One day, at the age of 12, Moreau came up to his dad with a simple wish – the same one he had asked a year earlier.
“‘Dad, I want to try football,’” his father said, repeating his son’s words.
The year before, he had snuffed his son’s request. Football was a contact sport, and Moreau, at his then-estimated 5-foot-2-inch, 115-pound figure, was too small and skinny for such a violent game, his dad thought.
He wanted to keep Moreau in soccer. And to do so, he had to let him indulge, and fail. So he hatched a plan.
It would be simple: Moreau doesn’t stand a chance of making the football team, he doesn’t know the game and he’s still too small. Why not let him try out, knowing he won’t make the cut? Then he can continue with soccer.
Moreau’s fifth day of the five-day tryout for the Coral Springs youth football team came and went. Afterwards, when his dad arrived to pick him up, he stood outside, holding his new football pads and gear. The plan had failed. He had made the team.
The following year, the plan seemed to backfire.
After spending time playing both sports simultaneously, Moreau’s interests seemed to be shifting.
“At that point, I could see he was not doing soccer for himself, he was doing it for me,” his father said. “Because he knows that I loved the game and I coached him.”
So one night, after a soccer game, his father pulled him aside.
He told his son how different he looked playing football than soccer. When Moreau played soccer, he wasn’t being himself. He wasn’t giving the effort that he used to.
Moreau too wanted himself to play well. To succeed. To earn a scholarship.
He just felt his odds were better at another sport.
“He says, ‘Dad I feel that soccer’s not for me. I want to get a scholarship, but I know I’m not going to get a scholarship in soccer. Dad, please let me play football,’” his father recalled of his son’s words.
That night, his mother and father – neither of whom were fond of his decision then – discussed the matter, and came to a resolution: He would be allowed to play football, and only football.

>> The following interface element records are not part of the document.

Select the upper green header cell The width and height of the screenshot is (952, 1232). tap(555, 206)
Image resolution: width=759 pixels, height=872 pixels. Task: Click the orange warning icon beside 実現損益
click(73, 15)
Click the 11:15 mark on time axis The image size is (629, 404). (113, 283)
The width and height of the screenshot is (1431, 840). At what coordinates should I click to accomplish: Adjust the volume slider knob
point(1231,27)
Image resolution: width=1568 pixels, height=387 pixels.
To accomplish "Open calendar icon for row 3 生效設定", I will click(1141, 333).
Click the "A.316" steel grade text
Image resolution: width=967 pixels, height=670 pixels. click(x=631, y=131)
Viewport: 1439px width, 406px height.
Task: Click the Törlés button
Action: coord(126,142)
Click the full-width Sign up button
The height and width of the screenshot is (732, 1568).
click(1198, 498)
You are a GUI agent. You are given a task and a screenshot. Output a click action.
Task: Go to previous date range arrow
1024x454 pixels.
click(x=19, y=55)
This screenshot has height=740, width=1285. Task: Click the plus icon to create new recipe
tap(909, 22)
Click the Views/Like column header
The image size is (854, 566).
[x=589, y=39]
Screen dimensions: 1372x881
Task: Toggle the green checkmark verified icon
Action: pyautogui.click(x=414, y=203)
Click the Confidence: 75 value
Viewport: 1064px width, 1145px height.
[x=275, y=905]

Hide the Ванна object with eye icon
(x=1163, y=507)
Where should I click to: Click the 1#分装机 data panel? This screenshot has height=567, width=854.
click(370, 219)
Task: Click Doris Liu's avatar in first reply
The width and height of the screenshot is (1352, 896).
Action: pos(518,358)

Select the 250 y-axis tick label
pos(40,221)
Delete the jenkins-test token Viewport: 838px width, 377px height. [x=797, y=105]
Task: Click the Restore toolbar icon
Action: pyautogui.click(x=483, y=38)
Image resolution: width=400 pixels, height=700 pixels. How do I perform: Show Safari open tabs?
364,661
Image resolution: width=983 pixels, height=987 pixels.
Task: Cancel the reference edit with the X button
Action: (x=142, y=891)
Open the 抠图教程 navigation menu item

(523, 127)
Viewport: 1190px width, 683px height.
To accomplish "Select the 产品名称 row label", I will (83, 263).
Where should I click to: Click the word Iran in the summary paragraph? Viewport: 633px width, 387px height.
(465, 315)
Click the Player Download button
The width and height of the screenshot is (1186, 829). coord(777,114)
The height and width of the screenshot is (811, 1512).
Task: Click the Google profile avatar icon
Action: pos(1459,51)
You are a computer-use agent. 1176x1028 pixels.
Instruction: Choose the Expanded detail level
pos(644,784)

“It was hard (to leave soccer) because that’s what (my dad) loved and I loved it at first too,” Moreau said. “But it’s what I had to do.”
In time, Moreau grew bigger and taller, eventually up to his 6-foot, 195-pound college frame. His skills developed, and his game blossomed, propelling him to a three-star (Rivals and Scout) high school running back recruit.
He would earn that coveted scholarship.
But just not as originally planned.
***
Over a year removed from their son’s switch to cornerback, Berg and Guerly Moreau sat in the stands for UCLA’s 2013 season opener against Nevada at the Rose Bowl. The names of the starters began to appear on the big screen, one after another, and eventually – to their disbelief – their son’s name came up.
The two looked at each other, and his mother began to cry.
Until that moment, neither had any idea their son would be starting. He hadn’t told them.
In Moreau’s eyes, he was still fighting for the position. It wasn’t set in stone, so he remained mum on the topic.
But one thing was evident: Moreau was at last beginning to fit as a cornerback.
He had been relegated to mostly special teams as a freshman, but started 12 games at corner in 2013, earning the distinction of honorable mention All-Pac-12.
During UCLA’s recently concluded fall camp, Moreau’s play spoke volumes. He locked down each of the Bruins’ receivers with relative ease, unequivocally proving himself as one of UCLA’s best players.
“He’s showing the maturity, he’s showing the confidence and he’s showing the quietness … of corners who covered at the next level,” Martin said.
Entering the season, UCLA appears to have found its lockdown corner. And maybe, if Mora’s foresight is crystal-clear, an All-American.
Either way, it now seems Moreau is set up for success.